Когда посланная вернулась с этим ответом к своей барыне, Салабаэтто было дано знать вскоре за тем, в какой бане ему следует на другой день после вечерни поджидать ее. Не говоря о том никому, он поспешно отправился туда в указанный ему час я узнал, что баня была наперед заказана дамой. Прошло немного времени, как явились две рабыни с ношей: одна несла на голове большой хороший матрац из хлопка, другая большую корзину со всяким добром; положив матрац на кровать в одном из банных покоев, они постлали на нем пару тончайших простынь с шелковыми полосами, а затем одеяло из белой киприйской ткани и две подушки, искусно расшитые. Затем, раздевшись и войдя в баню, они начисто вымыли и вымели ее. Немного времени спустя пришла в баню дама, а за нею две другие рабыни. Лишь только представилась возможность, она радостно приветствовала Салабаэтто и после многих глубоких вздохов, крепко обняв и поцеловав его, сказала: «Не знаю, кто бы другой мог довести меня до этого, кроме тебя. Ты зажег мне душу, гадкий ты тосканец». Затем, по ее желанию, они, оба обнажившись, вошли в баню, а вместе с ними и две рабыни.

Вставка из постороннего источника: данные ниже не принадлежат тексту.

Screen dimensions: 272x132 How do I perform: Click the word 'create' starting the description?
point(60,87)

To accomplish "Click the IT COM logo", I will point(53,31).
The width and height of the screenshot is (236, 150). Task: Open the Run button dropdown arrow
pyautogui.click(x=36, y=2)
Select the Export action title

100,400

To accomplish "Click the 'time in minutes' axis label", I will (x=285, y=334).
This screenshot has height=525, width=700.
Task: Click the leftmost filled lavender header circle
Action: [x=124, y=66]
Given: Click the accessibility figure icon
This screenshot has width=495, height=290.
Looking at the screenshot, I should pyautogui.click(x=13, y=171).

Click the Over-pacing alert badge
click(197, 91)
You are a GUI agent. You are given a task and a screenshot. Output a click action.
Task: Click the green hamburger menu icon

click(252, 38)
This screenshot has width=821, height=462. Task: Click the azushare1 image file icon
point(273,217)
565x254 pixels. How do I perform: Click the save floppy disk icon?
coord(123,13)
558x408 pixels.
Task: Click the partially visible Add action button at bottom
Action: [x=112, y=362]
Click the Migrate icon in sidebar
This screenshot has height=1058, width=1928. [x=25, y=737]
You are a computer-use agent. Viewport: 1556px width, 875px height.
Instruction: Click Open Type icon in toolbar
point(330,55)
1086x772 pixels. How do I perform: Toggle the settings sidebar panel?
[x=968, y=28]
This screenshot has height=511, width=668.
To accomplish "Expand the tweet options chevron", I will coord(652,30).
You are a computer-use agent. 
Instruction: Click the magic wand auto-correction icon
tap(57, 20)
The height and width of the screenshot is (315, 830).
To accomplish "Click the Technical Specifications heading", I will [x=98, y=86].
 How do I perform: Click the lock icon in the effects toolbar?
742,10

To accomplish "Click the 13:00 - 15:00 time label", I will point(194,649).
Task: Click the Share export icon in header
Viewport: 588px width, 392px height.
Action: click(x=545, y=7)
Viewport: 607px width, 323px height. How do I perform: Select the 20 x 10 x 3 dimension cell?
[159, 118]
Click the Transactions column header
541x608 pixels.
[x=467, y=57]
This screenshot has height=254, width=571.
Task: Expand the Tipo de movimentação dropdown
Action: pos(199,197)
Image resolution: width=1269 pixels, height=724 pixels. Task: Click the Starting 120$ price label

Здесь, не дав никому прикоснуться к нему, она сама мускусным и гвоздичным мылом вымыла всего Салабаэтто, а затем велела рабыням вымыть и растирать самое себя. Сделав это, рабыни принесли две белоснежные тонкие простыни, от которых так пахло розами, что все вокруг благоухало ими. Одна обернула в простыню Салабаэтто, другая в другую – даму, взвалили их себе на плечи и положили их в приготовленную постель. Здесь, когда пот у них прошел, рабыни сняли с них одни простыни, и они остались лежать голые в других. Вынув из корзины прекраснейшие серебряные флаконы, наполненные один розовой водой, другой померанцевой и еще один с жасминной и другими душистыми водами, опрыскали их, после чего, достав ящик с сластями и дорогими винами, они сами несколько подкрепили себя. Салабаэтто казалось, что он в раю, и он тысячу раз заглядывался на даму, в самом деле красивую, и веком показался ему каждый час, пока не ушли рабыни и он не очутился в ее объятиях. Когда, по приказанию своей госпожи, они вышли, оставив в комнате зажженный факел, она обняла Салабаэтто, он – ее, и к великому удовольствию Салабаэтто, которому казалось, что она вся тает от любви к нему, они долгое время пробыли вместе.

Когда даме показалось, что пора встать, позвав рабынь, они оделись, снова несколько подкрепили себя напитками и сластями, а лицо и руки омыли теми ароматическими водами. Расставаясь, дама сказала Салабаэтто: «Мне было бы очень приятно, если б ты пожелал сегодня вечером прийти поужинать и переночевать у меня». Салабаэтто, уже увлеченный ее красотой и хитрой приветливостью и твердо убежденный, что она любит его пуще глаза, отвечал: «Мадонна, всякое ваше желание мне в высшей степени приятно, потому и сегодня вечером и всегда я намерен делать все, что вам угодно и что будет вами приказано». Вернувшись домой, дама приказала хорошенько убрать свою комнату утварью и вещами и, заказав роскошный ужин, стала поджидать Салабаэтто. Когда немного смерклось, он отправился туда и, радостно встреченный, весело поужинал, и ему прекрасно прислуживали. Войдя затем в ее комнату, он ощутил чудесный запах алойного дерева, увидел постель, богато вышитую киприйскими птичками, а на вешалках много красивых платьев. Все это взятое вместе и каждое в особенности заставило его предположить, что она знатная и богатая дама. Хотя об ее жизни, слышал он, сказывали иное, он ни за что на свете не хотел тому верить и если и допускал, что она кое-кого провела, никоим образом не предполагал, чтобы то же могло случиться и с ним. Он пробыл с ней ночь в величайшем удовольствии, воспаляясь к ней все более и более. Когда настало утро, она надела на него красивый и изящный серебряный поясок с прекрасным кошельком и сказала ему: «Милый мой Салабаэтто, не забывай меня, и как сама я в твоем распоряжении, так и все, что тут есть и что я могу сделать, все к твоим услугам». Салабаэтто весело обнял ее и поцеловал и, выйдя из дома, отправился туда, где собирались купцы.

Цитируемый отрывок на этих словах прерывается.